ISSN 1470-3947 (print) | ISSN 1479-6848 (online)

Endocrine Abstracts (2019) 63 P1072 | DOI: 10.1530/endoabs.63.P1072

Diabetes insipidus as first clinical manifestation of Xanthoma Disseminatum: a case report

Ekram Hajji, Asma Ben, abdelkrim , Hajer Marzouk, Yosra Hasni, Amel Maaroufi, Maha Kacem, Molka Chaieb & Koussay Ach

Department of Endocrinology, Sousse, Tunisia.

Introduction: Central diabetes insipidus (CDI) is a heterogeneous condition characterized by the presence of polyuria and polydipsia due to a deficiency of arginine vasopressin. Frequently, CDI is wrongly considered idiopathic if not associated with other signs and symptoms.

Case report: We report the case of a 50-year-old woman diagnosed with idiopathic central diabetes insipidus at the age of 34. The MRI scan of the hypothalamus and pituitary gland was performed and did not show any abnormality. No further diagnostic procedures were performed at that time. The patient presented 14 years later with back pain. The physical examination revealed a suspicious thyroid nodule. A thoracic, abdominal and pelvic computed tomography scan showed osteolytic lesions in the thoracic and dorsal spine. Total thyroidectomy was performed and pathology revealed papillary carcinoma with lymph node metastases. She received 3.7 GBq (100 mCi) of iodine-131. The results of Post-ablation 131I whole-body scintigraphy were reported as negative with a serum thyroglobulin < 1 ng/mL. However the patient was still complaining of back pain.So we performed a second whole body bone scintigraphy which demonstrated increased uptake localised in the distal metaphysis of the femur and proximal of the shins, evoking in the first place a systemic origin. Dermatological examination revealed multiple papular lesions of 3 mm, non-itchy, discrete and confluent in some places. The lesions were coloured to yellow orange and red brown, affecting axillae and groins, appeared there 4 years ago. Anatomo - pathological examination of the cutaneous biopsy of these lesions concluded to a disseminated xanthoma.

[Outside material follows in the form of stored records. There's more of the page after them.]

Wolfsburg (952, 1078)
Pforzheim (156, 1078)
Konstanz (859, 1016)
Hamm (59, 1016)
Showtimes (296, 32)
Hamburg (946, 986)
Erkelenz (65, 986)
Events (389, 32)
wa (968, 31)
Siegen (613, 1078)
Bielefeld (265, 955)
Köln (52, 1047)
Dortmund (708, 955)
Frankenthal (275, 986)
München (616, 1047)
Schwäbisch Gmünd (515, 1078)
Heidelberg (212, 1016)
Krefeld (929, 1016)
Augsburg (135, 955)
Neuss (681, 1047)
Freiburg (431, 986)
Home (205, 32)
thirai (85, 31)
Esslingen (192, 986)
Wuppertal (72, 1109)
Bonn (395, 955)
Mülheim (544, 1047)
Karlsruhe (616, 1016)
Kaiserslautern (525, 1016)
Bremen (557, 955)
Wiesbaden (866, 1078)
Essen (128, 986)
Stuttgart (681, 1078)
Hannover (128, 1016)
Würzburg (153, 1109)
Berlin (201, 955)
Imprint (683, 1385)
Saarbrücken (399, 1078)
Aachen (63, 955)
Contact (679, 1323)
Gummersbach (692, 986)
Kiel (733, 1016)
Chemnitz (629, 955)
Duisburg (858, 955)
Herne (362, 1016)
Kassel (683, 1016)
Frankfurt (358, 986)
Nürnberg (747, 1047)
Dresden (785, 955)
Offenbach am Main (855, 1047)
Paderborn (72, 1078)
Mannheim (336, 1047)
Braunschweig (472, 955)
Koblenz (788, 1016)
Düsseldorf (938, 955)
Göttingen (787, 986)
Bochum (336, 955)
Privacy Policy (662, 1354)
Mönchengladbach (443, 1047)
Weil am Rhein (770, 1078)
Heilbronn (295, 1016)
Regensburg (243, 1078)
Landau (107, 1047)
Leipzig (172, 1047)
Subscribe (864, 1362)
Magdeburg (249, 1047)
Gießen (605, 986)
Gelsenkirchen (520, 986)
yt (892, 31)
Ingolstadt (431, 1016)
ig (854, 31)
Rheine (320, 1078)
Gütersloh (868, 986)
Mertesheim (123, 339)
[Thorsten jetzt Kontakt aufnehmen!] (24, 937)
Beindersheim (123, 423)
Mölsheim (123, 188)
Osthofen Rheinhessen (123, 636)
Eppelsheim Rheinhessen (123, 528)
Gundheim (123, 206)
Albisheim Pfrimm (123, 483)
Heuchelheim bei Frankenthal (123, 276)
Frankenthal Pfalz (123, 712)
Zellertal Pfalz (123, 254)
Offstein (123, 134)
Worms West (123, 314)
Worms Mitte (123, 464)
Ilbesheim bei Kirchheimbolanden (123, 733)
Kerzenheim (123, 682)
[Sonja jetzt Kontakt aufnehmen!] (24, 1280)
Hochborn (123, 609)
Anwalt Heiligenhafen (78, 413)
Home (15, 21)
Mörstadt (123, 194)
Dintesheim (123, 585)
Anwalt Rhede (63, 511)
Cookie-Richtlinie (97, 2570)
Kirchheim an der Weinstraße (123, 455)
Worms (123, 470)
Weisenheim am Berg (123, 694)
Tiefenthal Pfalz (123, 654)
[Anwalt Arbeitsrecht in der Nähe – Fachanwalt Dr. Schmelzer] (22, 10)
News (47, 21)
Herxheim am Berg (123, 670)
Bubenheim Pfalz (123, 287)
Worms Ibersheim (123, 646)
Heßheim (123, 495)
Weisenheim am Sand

Conclusion: Xanthoma disseminatum (XD) is an extremely rare and unique entity in the spectrum of non-Langerhans cell histiocytosis. XD may have central diabetes insipidus as their first manifestation. Involvement of the central nervous system occurs in approximately 40% of cases. The symptoms of diabetes insipidus may precede the dermatologic signs. This case highlighted the importance a long-term follow up of patients suffering from idiopathic CDI.